§ **Task objective**
How do the lines below between the ones holding "События (44, 80)" and "[Юрий ПЕТРОПАВЛОВСКИЙ. Памяти", inclusive, read? Give them again exactly, with no other lines.

-- Records provided follows --

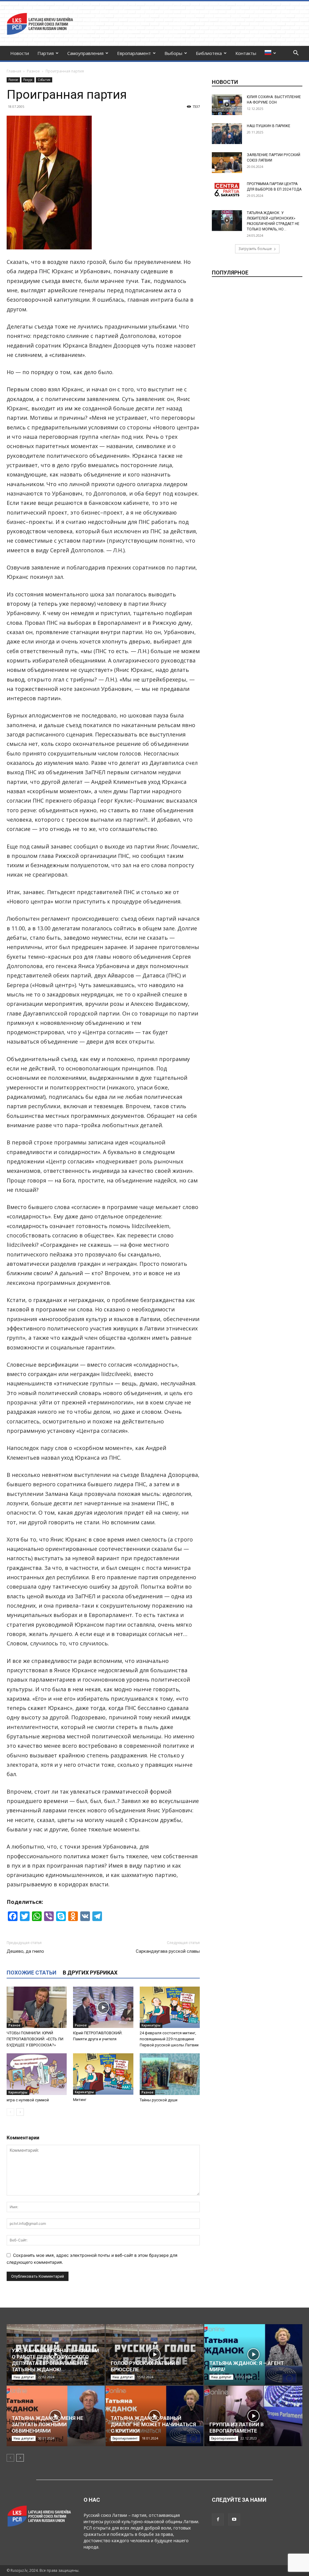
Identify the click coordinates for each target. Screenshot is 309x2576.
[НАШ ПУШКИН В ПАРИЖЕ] (227, 133)
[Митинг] (103, 2074)
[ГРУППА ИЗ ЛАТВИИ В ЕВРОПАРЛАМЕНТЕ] (253, 2416)
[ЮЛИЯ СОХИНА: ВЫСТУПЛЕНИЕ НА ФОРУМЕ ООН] (227, 104)
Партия (45, 53)
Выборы (173, 53)
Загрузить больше (255, 248)
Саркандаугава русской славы (168, 1951)
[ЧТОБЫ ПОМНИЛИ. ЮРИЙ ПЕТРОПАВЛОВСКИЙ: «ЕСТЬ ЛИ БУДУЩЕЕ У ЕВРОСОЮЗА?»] (37, 2007)
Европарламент (134, 53)
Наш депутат (24, 2377)
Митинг (79, 2099)
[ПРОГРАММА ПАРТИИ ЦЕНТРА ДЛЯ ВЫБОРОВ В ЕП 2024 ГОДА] (227, 189)
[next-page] (20, 2112)
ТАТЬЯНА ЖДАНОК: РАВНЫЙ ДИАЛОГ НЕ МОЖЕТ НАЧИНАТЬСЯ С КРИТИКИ (153, 2424)
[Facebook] (218, 2519)
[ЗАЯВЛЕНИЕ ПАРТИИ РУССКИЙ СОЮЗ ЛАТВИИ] (227, 162)
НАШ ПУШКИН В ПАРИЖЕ (268, 126)
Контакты (245, 53)
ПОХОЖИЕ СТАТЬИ (31, 1972)
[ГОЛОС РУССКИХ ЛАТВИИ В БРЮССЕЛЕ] (155, 2354)
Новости (19, 53)
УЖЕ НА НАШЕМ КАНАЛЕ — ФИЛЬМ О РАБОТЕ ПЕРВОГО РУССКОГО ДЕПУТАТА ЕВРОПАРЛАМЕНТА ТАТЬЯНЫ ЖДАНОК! (55, 2359)
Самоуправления (85, 53)
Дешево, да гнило (25, 1951)
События (44, 80)
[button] (295, 53)
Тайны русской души (158, 2100)
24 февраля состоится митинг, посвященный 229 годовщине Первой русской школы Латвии (169, 2039)
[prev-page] (10, 2112)
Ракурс (28, 80)
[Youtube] (234, 2519)
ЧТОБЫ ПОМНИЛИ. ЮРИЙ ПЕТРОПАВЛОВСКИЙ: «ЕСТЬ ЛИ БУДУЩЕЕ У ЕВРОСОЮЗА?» (35, 2039)
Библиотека (209, 53)
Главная (14, 71)
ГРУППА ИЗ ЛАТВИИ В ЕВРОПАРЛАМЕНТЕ (236, 2427)
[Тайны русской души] (170, 2074)
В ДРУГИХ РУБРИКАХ (90, 1972)
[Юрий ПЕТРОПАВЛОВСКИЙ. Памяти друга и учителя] (103, 2007)
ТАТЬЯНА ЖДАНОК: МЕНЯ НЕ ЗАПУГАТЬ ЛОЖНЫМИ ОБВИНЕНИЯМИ (47, 2424)
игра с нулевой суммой (28, 2100)
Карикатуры (151, 2025)
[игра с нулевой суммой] (37, 2074)
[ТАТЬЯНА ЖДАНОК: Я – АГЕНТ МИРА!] (253, 2354)
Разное (33, 71)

-- Records provided concluded --

§ **Answer space**
События (44, 80)
[button] (295, 53)
Тайны русской души (158, 2100)
24 февраля состоится митинг, посвященный 229 годовщине Первой русской школы Латвии (169, 2039)
[prev-page] (10, 2112)
Ракурс (28, 80)
[Youtube] (234, 2519)
ЧТОБЫ ПОМНИЛИ. ЮРИЙ ПЕТРОПАВЛОВСКИЙ: «ЕСТЬ ЛИ БУДУЩЕЕ У ЕВРОСОЮЗА?» (35, 2039)
Библиотека (209, 53)
Главная (14, 71)
ГРУППА ИЗ ЛАТВИИ В ЕВРОПАРЛАМЕНТЕ (236, 2427)
[Тайны русской души] (170, 2074)
В ДРУГИХ РУБРИКАХ (90, 1972)
[Юрий ПЕТРОПАВЛОВСКИЙ. Памяти друга и учителя] (103, 2007)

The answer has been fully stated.